### Work instructions
Rewrite the material as a Markdown table with the columns Row and Line, one numbered row per line and no blank lines, starting at the top of the material and stopping after the line that contains "[x=18, y=319]".

** Start of Entries provided **

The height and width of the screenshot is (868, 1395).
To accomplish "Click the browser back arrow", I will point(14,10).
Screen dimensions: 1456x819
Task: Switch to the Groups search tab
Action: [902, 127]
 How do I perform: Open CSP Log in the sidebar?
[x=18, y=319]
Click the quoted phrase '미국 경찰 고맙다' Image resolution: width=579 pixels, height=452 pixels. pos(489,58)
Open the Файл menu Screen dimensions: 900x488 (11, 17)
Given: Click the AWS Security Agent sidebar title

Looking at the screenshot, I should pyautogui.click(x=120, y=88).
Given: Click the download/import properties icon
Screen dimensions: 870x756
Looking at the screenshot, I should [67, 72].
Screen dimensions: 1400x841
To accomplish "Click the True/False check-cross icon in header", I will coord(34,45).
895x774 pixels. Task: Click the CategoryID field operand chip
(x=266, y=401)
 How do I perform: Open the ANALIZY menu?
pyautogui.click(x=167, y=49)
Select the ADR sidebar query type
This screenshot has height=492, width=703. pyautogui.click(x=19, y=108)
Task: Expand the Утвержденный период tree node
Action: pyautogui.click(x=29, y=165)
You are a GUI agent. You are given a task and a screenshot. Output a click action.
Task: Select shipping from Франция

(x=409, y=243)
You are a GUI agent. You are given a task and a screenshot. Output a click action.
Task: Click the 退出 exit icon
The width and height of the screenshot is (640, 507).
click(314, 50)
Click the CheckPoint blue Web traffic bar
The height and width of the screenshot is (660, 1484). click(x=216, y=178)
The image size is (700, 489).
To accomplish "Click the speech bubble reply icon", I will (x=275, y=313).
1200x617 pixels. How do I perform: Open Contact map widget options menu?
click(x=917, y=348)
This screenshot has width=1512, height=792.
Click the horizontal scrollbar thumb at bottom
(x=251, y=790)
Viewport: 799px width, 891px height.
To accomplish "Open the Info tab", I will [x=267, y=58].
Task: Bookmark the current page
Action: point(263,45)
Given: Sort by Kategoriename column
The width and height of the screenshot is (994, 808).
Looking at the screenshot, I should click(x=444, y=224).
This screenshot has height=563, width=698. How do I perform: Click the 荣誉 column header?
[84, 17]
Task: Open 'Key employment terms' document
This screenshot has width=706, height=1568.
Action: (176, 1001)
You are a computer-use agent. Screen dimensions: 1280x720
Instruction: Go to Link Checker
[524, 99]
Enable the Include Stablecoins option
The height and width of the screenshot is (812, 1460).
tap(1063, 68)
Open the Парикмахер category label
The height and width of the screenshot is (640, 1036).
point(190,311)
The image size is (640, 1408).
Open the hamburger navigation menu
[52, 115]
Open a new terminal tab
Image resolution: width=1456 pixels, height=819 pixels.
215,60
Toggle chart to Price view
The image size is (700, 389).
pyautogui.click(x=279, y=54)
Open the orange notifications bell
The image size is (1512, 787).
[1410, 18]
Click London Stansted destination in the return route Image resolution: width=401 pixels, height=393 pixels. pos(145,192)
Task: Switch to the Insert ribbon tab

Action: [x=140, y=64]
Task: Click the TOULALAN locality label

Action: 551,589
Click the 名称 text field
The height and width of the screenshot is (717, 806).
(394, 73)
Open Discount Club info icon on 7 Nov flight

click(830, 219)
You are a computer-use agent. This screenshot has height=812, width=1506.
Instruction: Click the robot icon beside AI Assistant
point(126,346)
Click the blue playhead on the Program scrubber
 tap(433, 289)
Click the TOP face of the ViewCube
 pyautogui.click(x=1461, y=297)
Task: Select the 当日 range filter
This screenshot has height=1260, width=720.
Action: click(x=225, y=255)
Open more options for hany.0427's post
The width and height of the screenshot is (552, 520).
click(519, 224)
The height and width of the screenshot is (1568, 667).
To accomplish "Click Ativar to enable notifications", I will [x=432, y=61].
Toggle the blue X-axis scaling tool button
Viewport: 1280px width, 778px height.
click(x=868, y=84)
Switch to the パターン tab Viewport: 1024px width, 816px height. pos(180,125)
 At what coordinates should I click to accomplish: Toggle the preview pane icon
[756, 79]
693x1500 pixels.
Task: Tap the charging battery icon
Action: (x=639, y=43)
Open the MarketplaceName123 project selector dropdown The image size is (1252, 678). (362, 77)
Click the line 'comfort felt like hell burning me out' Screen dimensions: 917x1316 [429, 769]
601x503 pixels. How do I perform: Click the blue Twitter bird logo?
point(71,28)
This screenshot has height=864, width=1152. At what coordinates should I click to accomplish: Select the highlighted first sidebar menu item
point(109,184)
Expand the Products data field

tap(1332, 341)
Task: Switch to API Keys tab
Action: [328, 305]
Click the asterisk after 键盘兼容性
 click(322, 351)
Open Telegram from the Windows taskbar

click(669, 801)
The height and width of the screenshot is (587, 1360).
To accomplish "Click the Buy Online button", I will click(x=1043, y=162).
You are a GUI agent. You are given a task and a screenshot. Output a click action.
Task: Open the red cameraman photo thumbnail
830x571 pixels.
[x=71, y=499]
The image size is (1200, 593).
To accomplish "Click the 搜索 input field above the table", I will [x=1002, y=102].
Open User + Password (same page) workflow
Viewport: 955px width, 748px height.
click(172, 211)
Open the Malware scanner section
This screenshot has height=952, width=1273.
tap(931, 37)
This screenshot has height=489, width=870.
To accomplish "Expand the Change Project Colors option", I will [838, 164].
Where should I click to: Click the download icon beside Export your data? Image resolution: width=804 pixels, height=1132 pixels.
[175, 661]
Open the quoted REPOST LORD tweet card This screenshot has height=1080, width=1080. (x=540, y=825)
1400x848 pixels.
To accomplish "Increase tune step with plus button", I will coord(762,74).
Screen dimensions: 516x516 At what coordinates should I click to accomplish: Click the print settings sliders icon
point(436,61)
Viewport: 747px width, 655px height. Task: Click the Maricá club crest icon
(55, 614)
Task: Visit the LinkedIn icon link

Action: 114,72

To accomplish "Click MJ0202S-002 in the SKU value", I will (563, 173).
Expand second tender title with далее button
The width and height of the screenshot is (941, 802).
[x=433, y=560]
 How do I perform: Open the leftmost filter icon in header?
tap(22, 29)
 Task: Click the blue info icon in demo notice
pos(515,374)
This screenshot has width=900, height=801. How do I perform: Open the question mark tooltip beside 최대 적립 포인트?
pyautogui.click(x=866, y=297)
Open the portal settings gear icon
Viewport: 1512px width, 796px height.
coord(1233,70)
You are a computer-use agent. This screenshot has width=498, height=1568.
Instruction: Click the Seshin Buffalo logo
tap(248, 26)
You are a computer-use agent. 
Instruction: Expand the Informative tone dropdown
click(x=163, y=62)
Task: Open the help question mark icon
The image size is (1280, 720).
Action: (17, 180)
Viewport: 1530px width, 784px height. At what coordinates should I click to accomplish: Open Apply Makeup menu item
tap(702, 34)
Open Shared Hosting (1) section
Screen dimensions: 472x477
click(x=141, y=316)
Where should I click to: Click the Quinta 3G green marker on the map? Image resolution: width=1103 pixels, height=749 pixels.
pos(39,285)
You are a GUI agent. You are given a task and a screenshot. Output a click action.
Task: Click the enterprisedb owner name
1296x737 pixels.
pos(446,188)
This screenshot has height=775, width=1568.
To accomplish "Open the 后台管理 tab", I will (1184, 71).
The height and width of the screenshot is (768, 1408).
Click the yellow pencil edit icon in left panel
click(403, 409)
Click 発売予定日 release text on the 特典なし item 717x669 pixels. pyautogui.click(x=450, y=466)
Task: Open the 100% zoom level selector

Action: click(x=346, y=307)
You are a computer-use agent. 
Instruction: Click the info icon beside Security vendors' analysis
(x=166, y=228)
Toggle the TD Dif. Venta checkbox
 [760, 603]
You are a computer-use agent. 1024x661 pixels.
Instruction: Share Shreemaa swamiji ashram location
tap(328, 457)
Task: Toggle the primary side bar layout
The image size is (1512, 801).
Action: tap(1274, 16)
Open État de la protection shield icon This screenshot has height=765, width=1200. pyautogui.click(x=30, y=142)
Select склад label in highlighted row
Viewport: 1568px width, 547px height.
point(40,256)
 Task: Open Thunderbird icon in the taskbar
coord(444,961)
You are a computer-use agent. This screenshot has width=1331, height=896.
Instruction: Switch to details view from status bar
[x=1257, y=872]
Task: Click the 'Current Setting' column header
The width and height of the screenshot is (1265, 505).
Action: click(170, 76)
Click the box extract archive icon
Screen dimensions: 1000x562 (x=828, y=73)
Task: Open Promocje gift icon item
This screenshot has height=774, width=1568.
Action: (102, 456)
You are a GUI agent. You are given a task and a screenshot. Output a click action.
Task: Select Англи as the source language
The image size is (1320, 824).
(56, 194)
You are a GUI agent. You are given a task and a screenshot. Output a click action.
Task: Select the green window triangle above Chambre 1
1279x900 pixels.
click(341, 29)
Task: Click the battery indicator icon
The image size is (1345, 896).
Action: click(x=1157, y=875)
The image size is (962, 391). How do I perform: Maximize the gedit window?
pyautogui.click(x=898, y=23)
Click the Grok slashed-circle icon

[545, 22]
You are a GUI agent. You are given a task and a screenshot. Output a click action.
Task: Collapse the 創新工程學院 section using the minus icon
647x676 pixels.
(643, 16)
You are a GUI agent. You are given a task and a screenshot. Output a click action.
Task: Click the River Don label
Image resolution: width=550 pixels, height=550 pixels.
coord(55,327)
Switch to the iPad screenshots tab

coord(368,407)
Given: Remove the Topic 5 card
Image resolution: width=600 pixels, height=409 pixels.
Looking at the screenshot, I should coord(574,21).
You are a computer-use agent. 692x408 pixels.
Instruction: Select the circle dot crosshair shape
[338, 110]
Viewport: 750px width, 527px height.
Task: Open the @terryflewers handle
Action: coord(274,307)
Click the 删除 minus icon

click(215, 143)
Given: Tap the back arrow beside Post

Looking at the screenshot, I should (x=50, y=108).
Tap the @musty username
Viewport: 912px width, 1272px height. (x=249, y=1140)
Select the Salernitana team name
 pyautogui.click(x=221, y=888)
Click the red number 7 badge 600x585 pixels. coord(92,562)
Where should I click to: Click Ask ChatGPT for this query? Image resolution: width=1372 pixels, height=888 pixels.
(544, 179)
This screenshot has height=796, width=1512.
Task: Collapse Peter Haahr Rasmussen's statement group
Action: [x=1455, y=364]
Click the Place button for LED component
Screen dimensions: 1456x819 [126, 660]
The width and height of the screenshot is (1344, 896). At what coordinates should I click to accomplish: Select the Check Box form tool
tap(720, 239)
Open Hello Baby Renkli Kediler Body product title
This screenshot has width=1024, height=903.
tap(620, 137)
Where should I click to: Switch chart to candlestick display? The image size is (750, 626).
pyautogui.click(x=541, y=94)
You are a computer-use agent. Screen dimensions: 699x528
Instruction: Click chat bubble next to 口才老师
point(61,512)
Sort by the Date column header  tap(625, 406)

** End of Entries provided **

### Output
| Row | Line |
|---|---|
| 1 | The height and width of the screenshot is (868, 1395). |
| 2 | To accomplish "Click the browser back arrow", I will point(14,10). |
| 3 | Screen dimensions: 1456x819 |
| 4 | Task: Switch to the Groups search tab |
| 5 | Action: [902, 127] |
| 6 |  How do I perform: Open CSP Log in the sidebar? |
| 7 | [x=18, y=319] |